Integrating density-functional theory and machine-learning to assess the stability of lateral graphene–metallene interfaces. Image credit: University of Jyväskylä
Metallenes are atomically thin, nonlayered metallic sheets with great potential for applications ranging from next-generation electronics to energy storage and catalysis. Yet their strong metallic bonding makes them unstable in isolation, often requiring confinement within the pores of 2D templates such as graphene. To tackle this challenge, Professor Pekka Koskinen’s team conducted a large-scale computational study of 1,080 graphene–metallene interfaces, covering 45 different metals and four interface geometries. Using density-functional theory (DFT) alongside the MatterSim machine-learning interatomic potential, the researchers optimized interface structures, analyzed their electronic properties, and tested their stabilities under strain, defects, and thermal motion.
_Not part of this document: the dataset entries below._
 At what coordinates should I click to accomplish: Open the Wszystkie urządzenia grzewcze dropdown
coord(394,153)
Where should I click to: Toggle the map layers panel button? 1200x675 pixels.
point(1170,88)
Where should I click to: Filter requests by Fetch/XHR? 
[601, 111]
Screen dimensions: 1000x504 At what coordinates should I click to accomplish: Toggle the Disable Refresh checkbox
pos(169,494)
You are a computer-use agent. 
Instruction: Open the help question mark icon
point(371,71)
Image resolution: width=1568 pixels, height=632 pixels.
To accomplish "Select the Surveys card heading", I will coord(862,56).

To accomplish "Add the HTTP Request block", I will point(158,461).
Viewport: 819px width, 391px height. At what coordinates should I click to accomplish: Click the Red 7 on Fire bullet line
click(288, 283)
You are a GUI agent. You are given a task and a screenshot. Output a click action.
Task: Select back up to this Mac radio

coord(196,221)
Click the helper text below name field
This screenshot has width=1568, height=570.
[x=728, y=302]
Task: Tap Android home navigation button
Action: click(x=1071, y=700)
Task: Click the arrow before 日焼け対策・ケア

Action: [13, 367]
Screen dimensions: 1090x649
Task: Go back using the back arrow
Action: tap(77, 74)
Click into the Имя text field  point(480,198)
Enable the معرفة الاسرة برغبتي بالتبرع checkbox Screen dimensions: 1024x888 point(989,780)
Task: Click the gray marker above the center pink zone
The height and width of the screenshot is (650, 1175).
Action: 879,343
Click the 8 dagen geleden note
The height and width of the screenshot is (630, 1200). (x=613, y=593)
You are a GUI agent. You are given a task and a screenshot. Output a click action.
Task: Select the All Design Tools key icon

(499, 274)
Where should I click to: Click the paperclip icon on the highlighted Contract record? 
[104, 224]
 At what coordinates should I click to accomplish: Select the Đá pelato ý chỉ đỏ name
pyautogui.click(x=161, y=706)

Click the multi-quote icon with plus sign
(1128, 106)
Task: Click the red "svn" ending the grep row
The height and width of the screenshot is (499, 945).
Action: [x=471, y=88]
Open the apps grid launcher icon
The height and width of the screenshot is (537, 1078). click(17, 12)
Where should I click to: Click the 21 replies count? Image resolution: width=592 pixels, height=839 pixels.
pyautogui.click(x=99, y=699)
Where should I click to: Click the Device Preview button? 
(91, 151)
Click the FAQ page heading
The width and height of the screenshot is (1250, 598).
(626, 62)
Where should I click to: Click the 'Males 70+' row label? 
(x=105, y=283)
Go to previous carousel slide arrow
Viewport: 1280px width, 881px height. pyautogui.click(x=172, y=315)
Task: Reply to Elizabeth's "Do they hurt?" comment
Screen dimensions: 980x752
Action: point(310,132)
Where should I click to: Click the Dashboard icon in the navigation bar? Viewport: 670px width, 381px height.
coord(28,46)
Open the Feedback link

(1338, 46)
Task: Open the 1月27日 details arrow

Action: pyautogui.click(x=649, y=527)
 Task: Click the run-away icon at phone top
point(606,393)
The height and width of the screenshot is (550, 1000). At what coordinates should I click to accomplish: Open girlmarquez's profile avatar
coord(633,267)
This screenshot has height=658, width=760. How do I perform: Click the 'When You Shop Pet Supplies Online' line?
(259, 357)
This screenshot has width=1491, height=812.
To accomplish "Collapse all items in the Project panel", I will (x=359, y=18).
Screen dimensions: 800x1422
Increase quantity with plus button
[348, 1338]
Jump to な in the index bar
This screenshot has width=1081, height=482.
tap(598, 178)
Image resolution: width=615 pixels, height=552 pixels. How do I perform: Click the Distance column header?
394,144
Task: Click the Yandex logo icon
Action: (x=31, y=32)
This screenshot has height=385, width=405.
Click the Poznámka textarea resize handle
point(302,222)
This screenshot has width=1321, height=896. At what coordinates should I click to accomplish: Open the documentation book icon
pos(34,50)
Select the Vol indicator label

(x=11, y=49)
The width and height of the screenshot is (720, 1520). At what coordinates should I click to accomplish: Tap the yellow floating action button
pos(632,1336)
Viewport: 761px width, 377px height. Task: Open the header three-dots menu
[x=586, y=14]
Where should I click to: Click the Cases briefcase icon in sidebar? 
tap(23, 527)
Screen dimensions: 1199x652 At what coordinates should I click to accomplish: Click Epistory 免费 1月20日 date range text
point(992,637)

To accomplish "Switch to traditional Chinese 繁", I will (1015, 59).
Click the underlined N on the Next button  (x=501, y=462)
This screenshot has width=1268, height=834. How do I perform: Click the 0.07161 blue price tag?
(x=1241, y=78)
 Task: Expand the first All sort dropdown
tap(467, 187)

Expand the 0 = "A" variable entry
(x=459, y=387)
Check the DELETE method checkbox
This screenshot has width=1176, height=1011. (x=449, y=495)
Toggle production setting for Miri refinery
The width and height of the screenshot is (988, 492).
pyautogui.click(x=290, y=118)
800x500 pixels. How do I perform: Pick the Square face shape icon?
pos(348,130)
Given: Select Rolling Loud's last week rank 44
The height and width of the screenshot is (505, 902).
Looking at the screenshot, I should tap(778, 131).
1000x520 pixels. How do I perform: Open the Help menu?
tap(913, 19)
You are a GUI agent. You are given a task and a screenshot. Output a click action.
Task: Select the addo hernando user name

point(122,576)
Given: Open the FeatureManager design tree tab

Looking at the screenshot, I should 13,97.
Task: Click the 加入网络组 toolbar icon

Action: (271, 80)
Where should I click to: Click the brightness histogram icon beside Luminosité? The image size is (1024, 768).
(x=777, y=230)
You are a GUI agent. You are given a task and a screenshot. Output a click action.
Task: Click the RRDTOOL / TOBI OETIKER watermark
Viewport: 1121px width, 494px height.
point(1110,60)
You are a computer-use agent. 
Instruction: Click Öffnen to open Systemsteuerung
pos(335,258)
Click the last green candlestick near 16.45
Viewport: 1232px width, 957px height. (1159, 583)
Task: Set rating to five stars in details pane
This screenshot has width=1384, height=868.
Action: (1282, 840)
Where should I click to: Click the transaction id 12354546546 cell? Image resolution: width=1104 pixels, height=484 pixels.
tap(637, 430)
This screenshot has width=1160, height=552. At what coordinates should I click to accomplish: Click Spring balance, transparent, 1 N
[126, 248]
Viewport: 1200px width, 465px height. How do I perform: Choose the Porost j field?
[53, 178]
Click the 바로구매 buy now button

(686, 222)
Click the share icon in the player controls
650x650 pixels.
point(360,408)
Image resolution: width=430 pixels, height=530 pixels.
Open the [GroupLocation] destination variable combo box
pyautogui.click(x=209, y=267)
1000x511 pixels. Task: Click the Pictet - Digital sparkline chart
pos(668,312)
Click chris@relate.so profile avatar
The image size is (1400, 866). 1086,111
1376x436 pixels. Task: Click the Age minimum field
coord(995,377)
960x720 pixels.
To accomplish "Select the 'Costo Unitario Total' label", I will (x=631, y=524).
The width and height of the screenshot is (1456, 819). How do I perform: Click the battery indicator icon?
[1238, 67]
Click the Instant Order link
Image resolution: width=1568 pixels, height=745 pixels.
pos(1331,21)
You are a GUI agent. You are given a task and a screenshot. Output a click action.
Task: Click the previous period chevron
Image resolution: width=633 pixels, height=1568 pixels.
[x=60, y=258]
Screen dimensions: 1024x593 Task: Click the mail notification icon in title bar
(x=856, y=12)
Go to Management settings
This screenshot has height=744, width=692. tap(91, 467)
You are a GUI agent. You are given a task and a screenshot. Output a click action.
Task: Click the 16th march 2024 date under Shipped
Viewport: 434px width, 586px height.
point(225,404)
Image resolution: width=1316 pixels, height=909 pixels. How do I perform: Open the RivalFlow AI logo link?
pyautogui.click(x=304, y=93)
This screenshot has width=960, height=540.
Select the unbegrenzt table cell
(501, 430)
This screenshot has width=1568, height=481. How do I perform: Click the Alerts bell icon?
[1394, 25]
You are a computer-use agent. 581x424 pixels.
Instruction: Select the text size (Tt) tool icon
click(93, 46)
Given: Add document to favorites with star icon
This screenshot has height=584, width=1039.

Their results show that smooth, well-aligned geometries - for example, where the zigzag edge of graphene meets a straight metallene edge - lead to the most stable, defect-resistant, and energetically favorable interfaces. In contrast, ragged or mismatched boundaries destabilize the metallic layer, causing reconstruction or collapse. Transition-metal metallenes, in particular, form the most robust and resilient junctions.